**TASK DIRECTIONS**
Return a word-for-word copy of the complete listing below.

<<<<

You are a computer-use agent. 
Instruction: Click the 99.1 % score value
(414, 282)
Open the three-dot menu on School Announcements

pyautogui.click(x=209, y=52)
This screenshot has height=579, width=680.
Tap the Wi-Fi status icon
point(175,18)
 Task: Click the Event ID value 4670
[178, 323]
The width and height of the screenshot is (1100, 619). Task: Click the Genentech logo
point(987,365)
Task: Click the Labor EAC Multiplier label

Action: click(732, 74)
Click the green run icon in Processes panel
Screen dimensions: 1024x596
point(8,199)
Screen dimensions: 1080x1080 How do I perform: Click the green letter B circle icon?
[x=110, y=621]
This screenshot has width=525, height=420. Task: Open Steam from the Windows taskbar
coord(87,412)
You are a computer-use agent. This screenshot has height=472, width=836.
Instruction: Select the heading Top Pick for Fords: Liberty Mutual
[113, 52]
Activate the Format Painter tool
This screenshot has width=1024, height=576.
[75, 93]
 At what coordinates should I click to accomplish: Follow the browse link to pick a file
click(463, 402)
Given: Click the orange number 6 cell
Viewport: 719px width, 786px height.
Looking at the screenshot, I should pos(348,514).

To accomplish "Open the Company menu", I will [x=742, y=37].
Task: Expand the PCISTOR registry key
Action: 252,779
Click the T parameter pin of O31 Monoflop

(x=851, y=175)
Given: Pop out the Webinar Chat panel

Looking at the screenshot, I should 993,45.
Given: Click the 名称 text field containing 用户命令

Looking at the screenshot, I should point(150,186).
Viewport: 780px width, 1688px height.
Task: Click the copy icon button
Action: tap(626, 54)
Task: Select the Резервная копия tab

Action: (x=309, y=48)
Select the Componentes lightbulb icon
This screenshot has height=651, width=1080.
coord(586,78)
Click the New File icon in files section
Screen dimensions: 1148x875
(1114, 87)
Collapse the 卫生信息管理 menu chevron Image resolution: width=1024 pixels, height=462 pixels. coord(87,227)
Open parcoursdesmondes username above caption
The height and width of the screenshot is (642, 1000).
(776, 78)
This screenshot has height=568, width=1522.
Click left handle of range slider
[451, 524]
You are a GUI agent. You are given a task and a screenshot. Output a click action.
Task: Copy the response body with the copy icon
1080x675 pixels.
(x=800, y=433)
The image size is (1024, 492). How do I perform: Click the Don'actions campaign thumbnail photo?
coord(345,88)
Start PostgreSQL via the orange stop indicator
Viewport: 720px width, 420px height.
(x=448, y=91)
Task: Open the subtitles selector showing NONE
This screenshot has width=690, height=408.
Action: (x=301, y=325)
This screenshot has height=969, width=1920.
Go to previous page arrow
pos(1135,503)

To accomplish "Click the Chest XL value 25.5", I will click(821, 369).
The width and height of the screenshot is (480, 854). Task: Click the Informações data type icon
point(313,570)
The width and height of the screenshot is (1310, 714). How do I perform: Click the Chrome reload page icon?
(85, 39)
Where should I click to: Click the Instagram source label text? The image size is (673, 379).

>>>>

**OUTPUT OF THE TASK**
You are a computer-use agent. 
Instruction: Click the 99.1 % score value
(414, 282)
Open the three-dot menu on School Announcements

pyautogui.click(x=209, y=52)
This screenshot has height=579, width=680.
Tap the Wi-Fi status icon
point(175,18)
 Task: Click the Event ID value 4670
[178, 323]
The width and height of the screenshot is (1100, 619). Task: Click the Genentech logo
point(987,365)
Task: Click the Labor EAC Multiplier label

Action: click(732, 74)
Click the green run icon in Processes panel
Screen dimensions: 1024x596
point(8,199)
Screen dimensions: 1080x1080 How do I perform: Click the green letter B circle icon?
[x=110, y=621]
This screenshot has width=525, height=420. Task: Open Steam from the Windows taskbar
coord(87,412)
You are a computer-use agent. This screenshot has height=472, width=836.
Instruction: Select the heading Top Pick for Fords: Liberty Mutual
[113, 52]
Activate the Format Painter tool
This screenshot has width=1024, height=576.
[75, 93]
 At what coordinates should I click to accomplish: Follow the browse link to pick a file
click(463, 402)
Given: Click the orange number 6 cell
Viewport: 719px width, 786px height.
Looking at the screenshot, I should pos(348,514).

To accomplish "Open the Company menu", I will [x=742, y=37].
Task: Expand the PCISTOR registry key
Action: 252,779
Click the T parameter pin of O31 Monoflop

(x=851, y=175)
Given: Pop out the Webinar Chat panel

Looking at the screenshot, I should 993,45.
Given: Click the 名称 text field containing 用户命令

Looking at the screenshot, I should point(150,186).
Viewport: 780px width, 1688px height.
Task: Click the copy icon button
Action: tap(626, 54)
Task: Select the Резервная копия tab

Action: (x=309, y=48)
Select the Componentes lightbulb icon
This screenshot has height=651, width=1080.
coord(586,78)
Click the New File icon in files section
Screen dimensions: 1148x875
(1114, 87)
Collapse the 卫生信息管理 menu chevron Image resolution: width=1024 pixels, height=462 pixels. coord(87,227)
Open parcoursdesmondes username above caption
The height and width of the screenshot is (642, 1000).
(776, 78)
This screenshot has height=568, width=1522.
Click left handle of range slider
[451, 524]
You are a GUI agent. You are given a task and a screenshot. Output a click action.
Task: Copy the response body with the copy icon
1080x675 pixels.
(x=800, y=433)
The image size is (1024, 492). How do I perform: Click the Don'actions campaign thumbnail photo?
coord(345,88)
Start PostgreSQL via the orange stop indicator
Viewport: 720px width, 420px height.
(x=448, y=91)
Task: Open the subtitles selector showing NONE
This screenshot has width=690, height=408.
Action: (x=301, y=325)
This screenshot has height=969, width=1920.
Go to previous page arrow
pos(1135,503)

To accomplish "Click the Chest XL value 25.5", I will click(821, 369).
The width and height of the screenshot is (480, 854). Task: Click the Informações data type icon
point(313,570)
The width and height of the screenshot is (1310, 714). How do I perform: Click the Chrome reload page icon?
(85, 39)
Where should I click to: Click the Instagram source label text? The image size is (673, 379).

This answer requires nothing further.